Ford Madox Ford says nasty things about Leonora’s Catholicism, but he was in fact a sort of Catholic in his own life.
What do you make of this tension?

One virtue of Leonora’s Catholicism is her ability to keep silent. At times the narrator admires this composure, but he’s also the one telling us all the nasty secrets throughout this drama. What do you think the book itself claims to be the virtues and flaws of silence?

COUNTRY
The narrator, Dowell, also makes a big deal about the difference between American and British personalities. Again we see Ford Madox Ford impersonating the opposite of what he was: Here's a Brit inhabiting the head of an American. How do you make sense of what he’s doing here?

CLASS
What role does class play so far in this book?

Does the book draw a connection between morality, intellect, and class?
Early in the book, the narrator told us that he had to keep his wife thinking about history, art, and information, to keep her away from real passions of the heart. But there also seems to be some isulation of class here.
What do you think the relationship between intellect and heart is in this book so far?

Message Edited by IlanaSimons on 02-02-200712:28 PM






I'm not sure I agree with you that FMF says nasty things about Leonora's Catholicism - I think that our American narrator, a Pennsylvania Quaker who wants to be British, is disdainful of 'continental Catholics' but has a slightly more accepting view of the English Church and its famous split over divorce - not much, but slightly. Being Quaker, he should also be disdainful of classism, judgmental behavior, and so forth, but he clearly isn't, as he must jettison his origins in his yearnings to be a member of the British leisure class.

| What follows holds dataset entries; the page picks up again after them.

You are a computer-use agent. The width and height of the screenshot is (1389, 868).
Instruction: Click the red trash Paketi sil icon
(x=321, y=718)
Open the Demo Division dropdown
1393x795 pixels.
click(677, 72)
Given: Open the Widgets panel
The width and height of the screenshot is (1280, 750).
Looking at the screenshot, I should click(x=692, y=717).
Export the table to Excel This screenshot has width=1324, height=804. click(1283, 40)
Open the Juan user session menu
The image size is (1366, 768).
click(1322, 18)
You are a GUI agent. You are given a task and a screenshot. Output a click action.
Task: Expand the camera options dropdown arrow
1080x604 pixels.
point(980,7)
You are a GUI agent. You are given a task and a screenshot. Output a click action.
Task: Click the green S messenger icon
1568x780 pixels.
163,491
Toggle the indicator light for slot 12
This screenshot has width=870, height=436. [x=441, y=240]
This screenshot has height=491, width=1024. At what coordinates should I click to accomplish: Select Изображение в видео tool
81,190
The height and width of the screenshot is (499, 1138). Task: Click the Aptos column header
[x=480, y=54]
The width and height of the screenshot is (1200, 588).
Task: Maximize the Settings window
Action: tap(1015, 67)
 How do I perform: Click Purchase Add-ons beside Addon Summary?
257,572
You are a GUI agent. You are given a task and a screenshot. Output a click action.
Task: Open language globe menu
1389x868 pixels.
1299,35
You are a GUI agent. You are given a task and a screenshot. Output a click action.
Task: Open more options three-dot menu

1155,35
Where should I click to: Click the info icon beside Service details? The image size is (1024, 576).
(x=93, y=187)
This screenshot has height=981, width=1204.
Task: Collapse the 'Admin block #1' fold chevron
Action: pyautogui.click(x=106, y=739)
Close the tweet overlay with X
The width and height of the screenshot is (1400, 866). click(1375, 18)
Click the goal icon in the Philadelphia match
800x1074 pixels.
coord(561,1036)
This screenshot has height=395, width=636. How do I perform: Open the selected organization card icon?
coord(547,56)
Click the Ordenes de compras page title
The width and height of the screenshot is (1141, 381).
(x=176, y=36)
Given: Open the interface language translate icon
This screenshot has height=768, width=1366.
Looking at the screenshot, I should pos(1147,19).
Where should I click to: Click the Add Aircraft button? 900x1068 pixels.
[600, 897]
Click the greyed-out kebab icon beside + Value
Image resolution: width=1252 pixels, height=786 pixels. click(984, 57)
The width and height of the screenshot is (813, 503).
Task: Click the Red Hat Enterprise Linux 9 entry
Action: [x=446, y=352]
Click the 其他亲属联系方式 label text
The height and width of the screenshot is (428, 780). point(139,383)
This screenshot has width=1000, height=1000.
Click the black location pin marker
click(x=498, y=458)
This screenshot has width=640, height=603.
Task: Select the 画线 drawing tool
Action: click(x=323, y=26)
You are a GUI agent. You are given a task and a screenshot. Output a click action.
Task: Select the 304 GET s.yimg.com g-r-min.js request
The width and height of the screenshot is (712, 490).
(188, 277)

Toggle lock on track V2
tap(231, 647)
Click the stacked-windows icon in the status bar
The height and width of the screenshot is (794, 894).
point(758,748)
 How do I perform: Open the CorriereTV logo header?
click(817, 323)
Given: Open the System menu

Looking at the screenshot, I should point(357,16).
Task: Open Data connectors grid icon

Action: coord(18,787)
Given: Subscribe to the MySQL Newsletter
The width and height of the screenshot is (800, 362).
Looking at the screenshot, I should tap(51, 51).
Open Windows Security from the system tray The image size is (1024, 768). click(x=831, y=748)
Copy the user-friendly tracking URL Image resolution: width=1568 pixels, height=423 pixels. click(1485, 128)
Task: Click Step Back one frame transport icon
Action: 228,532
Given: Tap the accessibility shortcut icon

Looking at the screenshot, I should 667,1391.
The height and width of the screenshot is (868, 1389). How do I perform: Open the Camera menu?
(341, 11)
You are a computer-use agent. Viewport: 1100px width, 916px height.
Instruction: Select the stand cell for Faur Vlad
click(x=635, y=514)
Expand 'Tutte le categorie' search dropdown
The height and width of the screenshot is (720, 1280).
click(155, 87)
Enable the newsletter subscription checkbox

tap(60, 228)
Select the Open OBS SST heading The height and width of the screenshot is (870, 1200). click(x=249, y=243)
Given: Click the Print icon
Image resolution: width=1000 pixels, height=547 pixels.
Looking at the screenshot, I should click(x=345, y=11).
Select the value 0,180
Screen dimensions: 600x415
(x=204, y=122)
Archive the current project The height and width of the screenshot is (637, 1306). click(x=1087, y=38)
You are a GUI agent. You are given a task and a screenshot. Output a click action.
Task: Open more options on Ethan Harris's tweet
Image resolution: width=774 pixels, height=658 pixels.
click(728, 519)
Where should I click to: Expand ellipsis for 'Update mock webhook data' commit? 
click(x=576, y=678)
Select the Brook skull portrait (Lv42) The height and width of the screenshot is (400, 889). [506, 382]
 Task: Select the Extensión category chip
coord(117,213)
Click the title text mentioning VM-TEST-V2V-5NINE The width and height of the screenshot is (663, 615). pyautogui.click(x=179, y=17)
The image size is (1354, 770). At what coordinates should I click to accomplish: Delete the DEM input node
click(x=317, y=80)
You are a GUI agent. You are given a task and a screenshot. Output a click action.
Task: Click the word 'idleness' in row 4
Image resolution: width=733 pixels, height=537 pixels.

He says he has to take cold baths in the morning, etc, when he'd rather do the opposite. In other words, we are listening to an individual who would throw out even life's simple pleasures just to feel included in a hierarchical segment that will never truly accept him, that probably keeps him around for entertainment (like Larry and Gerry Durrell and their animal menagerie on Corfu), and that reveals a shallowness with no core. What FMF thought, floating over all of this, is another question altogether.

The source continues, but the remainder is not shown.